_About this task_:
Write the listing out again, exactly as it reads below.

_The records_:
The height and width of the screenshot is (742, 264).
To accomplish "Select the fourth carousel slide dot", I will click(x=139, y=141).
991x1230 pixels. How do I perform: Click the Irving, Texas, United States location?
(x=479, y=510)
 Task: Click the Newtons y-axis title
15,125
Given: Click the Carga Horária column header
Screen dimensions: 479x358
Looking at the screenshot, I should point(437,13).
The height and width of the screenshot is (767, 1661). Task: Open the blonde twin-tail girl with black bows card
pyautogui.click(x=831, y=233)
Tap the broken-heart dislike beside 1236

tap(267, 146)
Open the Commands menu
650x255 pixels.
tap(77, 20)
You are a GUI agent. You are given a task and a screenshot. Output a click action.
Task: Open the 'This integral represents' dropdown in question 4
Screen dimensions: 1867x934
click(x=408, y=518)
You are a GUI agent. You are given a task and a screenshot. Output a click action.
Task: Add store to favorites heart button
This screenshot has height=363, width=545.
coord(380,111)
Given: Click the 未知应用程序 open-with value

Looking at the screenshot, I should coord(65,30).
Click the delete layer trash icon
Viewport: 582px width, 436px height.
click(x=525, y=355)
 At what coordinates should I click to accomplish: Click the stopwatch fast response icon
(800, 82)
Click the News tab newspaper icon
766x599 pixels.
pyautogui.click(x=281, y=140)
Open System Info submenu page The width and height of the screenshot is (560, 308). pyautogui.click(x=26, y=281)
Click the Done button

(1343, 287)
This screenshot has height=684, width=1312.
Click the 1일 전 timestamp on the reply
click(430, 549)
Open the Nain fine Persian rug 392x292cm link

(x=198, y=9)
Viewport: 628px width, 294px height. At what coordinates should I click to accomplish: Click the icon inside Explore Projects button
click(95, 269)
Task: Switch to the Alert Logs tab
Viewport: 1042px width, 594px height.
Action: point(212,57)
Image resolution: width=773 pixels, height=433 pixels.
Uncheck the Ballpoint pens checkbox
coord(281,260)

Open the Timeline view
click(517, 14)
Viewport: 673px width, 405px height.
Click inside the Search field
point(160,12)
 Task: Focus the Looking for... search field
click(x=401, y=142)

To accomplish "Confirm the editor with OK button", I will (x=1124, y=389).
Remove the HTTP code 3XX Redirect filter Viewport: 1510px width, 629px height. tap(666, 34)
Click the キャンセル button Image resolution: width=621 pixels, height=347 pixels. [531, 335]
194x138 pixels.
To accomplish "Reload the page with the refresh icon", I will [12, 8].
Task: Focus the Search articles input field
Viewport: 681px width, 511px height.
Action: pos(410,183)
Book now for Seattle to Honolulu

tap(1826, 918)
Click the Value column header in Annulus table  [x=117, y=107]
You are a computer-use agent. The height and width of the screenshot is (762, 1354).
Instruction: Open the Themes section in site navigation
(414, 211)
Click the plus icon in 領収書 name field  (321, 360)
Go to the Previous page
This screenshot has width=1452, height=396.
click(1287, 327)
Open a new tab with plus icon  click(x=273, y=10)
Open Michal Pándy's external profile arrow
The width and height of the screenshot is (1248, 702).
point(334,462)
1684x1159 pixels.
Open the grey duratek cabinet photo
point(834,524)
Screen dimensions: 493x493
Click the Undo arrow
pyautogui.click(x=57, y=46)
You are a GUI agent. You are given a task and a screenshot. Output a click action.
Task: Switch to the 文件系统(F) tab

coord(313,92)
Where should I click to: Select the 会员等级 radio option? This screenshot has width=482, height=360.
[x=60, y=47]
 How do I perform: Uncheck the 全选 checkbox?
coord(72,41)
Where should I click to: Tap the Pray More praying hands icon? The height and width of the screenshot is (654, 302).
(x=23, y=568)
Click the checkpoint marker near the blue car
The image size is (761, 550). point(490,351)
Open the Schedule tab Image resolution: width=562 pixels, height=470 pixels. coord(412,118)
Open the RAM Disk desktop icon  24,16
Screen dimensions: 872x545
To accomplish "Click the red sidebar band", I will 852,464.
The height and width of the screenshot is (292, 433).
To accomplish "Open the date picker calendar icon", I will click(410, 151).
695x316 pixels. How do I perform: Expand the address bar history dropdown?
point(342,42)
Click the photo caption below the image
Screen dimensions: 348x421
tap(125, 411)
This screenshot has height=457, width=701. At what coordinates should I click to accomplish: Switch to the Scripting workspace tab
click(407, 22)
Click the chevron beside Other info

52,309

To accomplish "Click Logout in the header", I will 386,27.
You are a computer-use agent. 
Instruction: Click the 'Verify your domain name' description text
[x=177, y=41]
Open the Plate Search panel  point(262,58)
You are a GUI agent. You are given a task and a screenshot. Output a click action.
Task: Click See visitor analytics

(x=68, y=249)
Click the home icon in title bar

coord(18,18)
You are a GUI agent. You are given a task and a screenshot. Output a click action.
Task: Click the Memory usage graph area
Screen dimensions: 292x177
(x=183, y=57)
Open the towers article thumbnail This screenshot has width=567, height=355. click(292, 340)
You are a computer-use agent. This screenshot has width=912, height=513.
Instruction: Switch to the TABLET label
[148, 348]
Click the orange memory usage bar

_Response to this task_:
The height and width of the screenshot is (742, 264).
To accomplish "Select the fourth carousel slide dot", I will click(x=139, y=141).
991x1230 pixels. How do I perform: Click the Irving, Texas, United States location?
(x=479, y=510)
 Task: Click the Newtons y-axis title
15,125
Given: Click the Carga Horária column header
Screen dimensions: 479x358
Looking at the screenshot, I should point(437,13).
The height and width of the screenshot is (767, 1661). Task: Open the blonde twin-tail girl with black bows card
pyautogui.click(x=831, y=233)
Tap the broken-heart dislike beside 1236

tap(267, 146)
Open the Commands menu
650x255 pixels.
tap(77, 20)
You are a GUI agent. You are given a task and a screenshot. Output a click action.
Task: Open the 'This integral represents' dropdown in question 4
Screen dimensions: 1867x934
click(x=408, y=518)
You are a GUI agent. You are given a task and a screenshot. Output a click action.
Task: Add store to favorites heart button
This screenshot has height=363, width=545.
coord(380,111)
Given: Click the 未知应用程序 open-with value

Looking at the screenshot, I should coord(65,30).
Click the delete layer trash icon
Viewport: 582px width, 436px height.
click(x=525, y=355)
 At what coordinates should I click to accomplish: Click the stopwatch fast response icon
(800, 82)
Click the News tab newspaper icon
766x599 pixels.
pyautogui.click(x=281, y=140)
Open System Info submenu page The width and height of the screenshot is (560, 308). pyautogui.click(x=26, y=281)
Click the Done button

(1343, 287)
This screenshot has height=684, width=1312.
Click the 1일 전 timestamp on the reply
click(430, 549)
Open the Nain fine Persian rug 392x292cm link

(x=198, y=9)
Viewport: 628px width, 294px height. At what coordinates should I click to accomplish: Click the icon inside Explore Projects button
click(95, 269)
Task: Switch to the Alert Logs tab
Viewport: 1042px width, 594px height.
Action: point(212,57)
Image resolution: width=773 pixels, height=433 pixels.
Uncheck the Ballpoint pens checkbox
coord(281,260)

Open the Timeline view
click(517, 14)
Viewport: 673px width, 405px height.
Click inside the Search field
point(160,12)
 Task: Focus the Looking for... search field
click(x=401, y=142)

To accomplish "Confirm the editor with OK button", I will (x=1124, y=389).
Remove the HTTP code 3XX Redirect filter Viewport: 1510px width, 629px height. tap(666, 34)
Click the キャンセル button Image resolution: width=621 pixels, height=347 pixels. [531, 335]
194x138 pixels.
To accomplish "Reload the page with the refresh icon", I will [12, 8].
Task: Focus the Search articles input field
Viewport: 681px width, 511px height.
Action: pos(410,183)
Book now for Seattle to Honolulu

tap(1826, 918)
Click the Value column header in Annulus table  [x=117, y=107]
You are a computer-use agent. The height and width of the screenshot is (762, 1354).
Instruction: Open the Themes section in site navigation
(414, 211)
Click the plus icon in 領収書 name field  (321, 360)
Go to the Previous page
This screenshot has width=1452, height=396.
click(1287, 327)
Open a new tab with plus icon  click(x=273, y=10)
Open Michal Pándy's external profile arrow
The width and height of the screenshot is (1248, 702).
point(334,462)
1684x1159 pixels.
Open the grey duratek cabinet photo
point(834,524)
Screen dimensions: 493x493
Click the Undo arrow
pyautogui.click(x=57, y=46)
You are a GUI agent. You are given a task and a screenshot. Output a click action.
Task: Switch to the 文件系统(F) tab

coord(313,92)
Where should I click to: Select the 会员等级 radio option? This screenshot has width=482, height=360.
[x=60, y=47]
 How do I perform: Uncheck the 全选 checkbox?
coord(72,41)
Where should I click to: Tap the Pray More praying hands icon? The height and width of the screenshot is (654, 302).
(x=23, y=568)
Click the checkpoint marker near the blue car
The image size is (761, 550). point(490,351)
Open the Schedule tab Image resolution: width=562 pixels, height=470 pixels. coord(412,118)
Open the RAM Disk desktop icon  24,16
Screen dimensions: 872x545
To accomplish "Click the red sidebar band", I will 852,464.
The height and width of the screenshot is (292, 433).
To accomplish "Open the date picker calendar icon", I will click(410, 151).
695x316 pixels. How do I perform: Expand the address bar history dropdown?
point(342,42)
Click the photo caption below the image
Screen dimensions: 348x421
tap(125, 411)
This screenshot has height=457, width=701. At what coordinates should I click to accomplish: Switch to the Scripting workspace tab
click(407, 22)
Click the chevron beside Other info

52,309

To accomplish "Click Logout in the header", I will 386,27.
You are a computer-use agent. 
Instruction: Click the 'Verify your domain name' description text
[x=177, y=41]
Open the Plate Search panel  point(262,58)
You are a GUI agent. You are given a task and a screenshot. Output a click action.
Task: Click See visitor analytics

(x=68, y=249)
Click the home icon in title bar

coord(18,18)
You are a GUI agent. You are given a task and a screenshot. Output a click action.
Task: Click the Memory usage graph area
Screen dimensions: 292x177
(x=183, y=57)
Open the towers article thumbnail This screenshot has width=567, height=355. click(292, 340)
You are a computer-use agent. This screenshot has width=912, height=513.
Instruction: Switch to the TABLET label
[148, 348]
Click the orange memory usage bar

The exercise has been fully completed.